UAW Still Bargaining With GM
Negotiations between General Motors Corp. and the United Auto Workers stretched into Tuesday morning as the world's largest automaker tried to hammer out a new labor agreement.
General Motors is the only Big Three automaker without a tentative contract after Ford Motor Co. and DaimlerChrysler AG announced deals following their own marathon negotiating sessions.
The union has said GM employees will report to work as usual while talks continue. UAW President Ron Gettelfinger said negotiators with GM would "stay at the bargaining table until a tentative agreement is hammered out."
The deal with Ford announced late Monday also covers parts supplier Visteon Corp., which spun off from Ford in 2000 and negotiated along with the world's second-largest automaker.
The union and DaimlerChrysler AG's Chrysler Group announced early Monday a tentative, four-year contract. Details of the Chrysler and Ford deals weren't released; both will require ratification by members, as will a GM deal.
"It was a long set of negotiations, but well worth it, and I'm very proud of our entire team," said Bill Ford Jr., chairman and chief executive of Ford. "They did a wonderful job."
Bill Ford, without being specific, said terms of the four-year contract will have no adverse effect on the company's ongoing turnaround bid, which includes closing several plants and improving profits by $9 billion by mid-decade.
"We feel very good about where we are today," he said.
The Big Three and UAW began talks on new labor pacts in mid-July, but GM and Ford were unable to reach resolutions before contracts expired as Sunday's midnight deadline passed. The UAW, Ford and Visteon agreed to a three-day extension so they could continue negotiating.
Gettelfinger said the Chrysler pact covers wages and benefits for 63,000 active workers and another 66,000 retirees and surviving spouses. The Ford pact covers about 93,000 active workers and 105,000 retirees and their spouses.
The UAW and Big Three, along with suppliers Delphi Corp. and Visteon, have been negotiating issues including wages, jobs, health care and pensions.

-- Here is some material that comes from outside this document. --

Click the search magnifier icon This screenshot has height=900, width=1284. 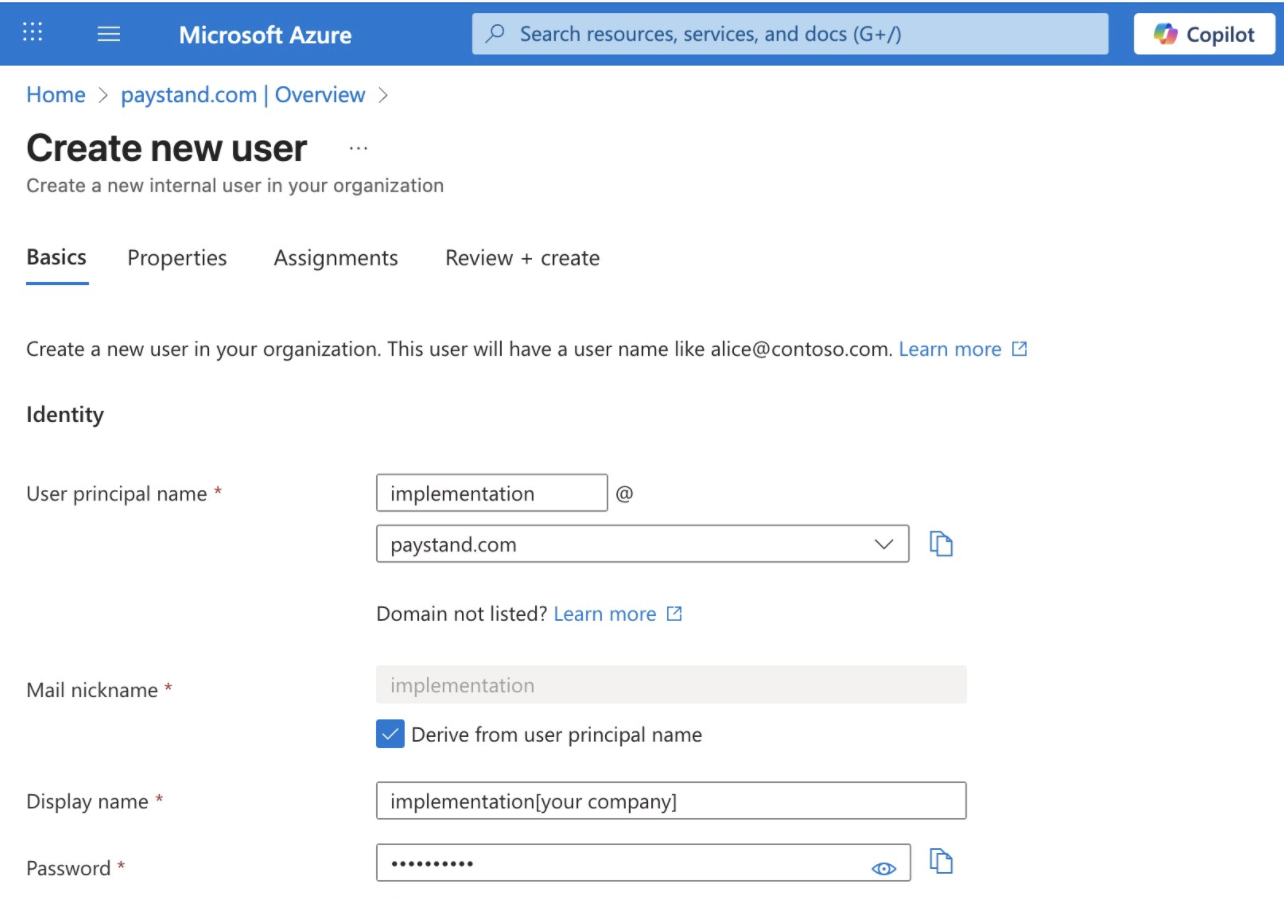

Some analysts and labor experts have said the new pacts likely will reflect the automakers' financial difficulties and that compromise in areas such as wage and pension increases are likely.
Gettelfinger has insisted the union would not retreat on health care benefits, so some analysts said negotiators likely would reach agreements giving automakers more flexibility in plant closings in exchange for continued low-cost medical coverage.
The current contracts were negotiated in 1999 during the term of Gettelfinger's predecessor, Stephen Yokich, who died shortly after he retired last year. Those pacts included 3 percent annual pay hikes, a ban on plant closings and nearly cost-free health care.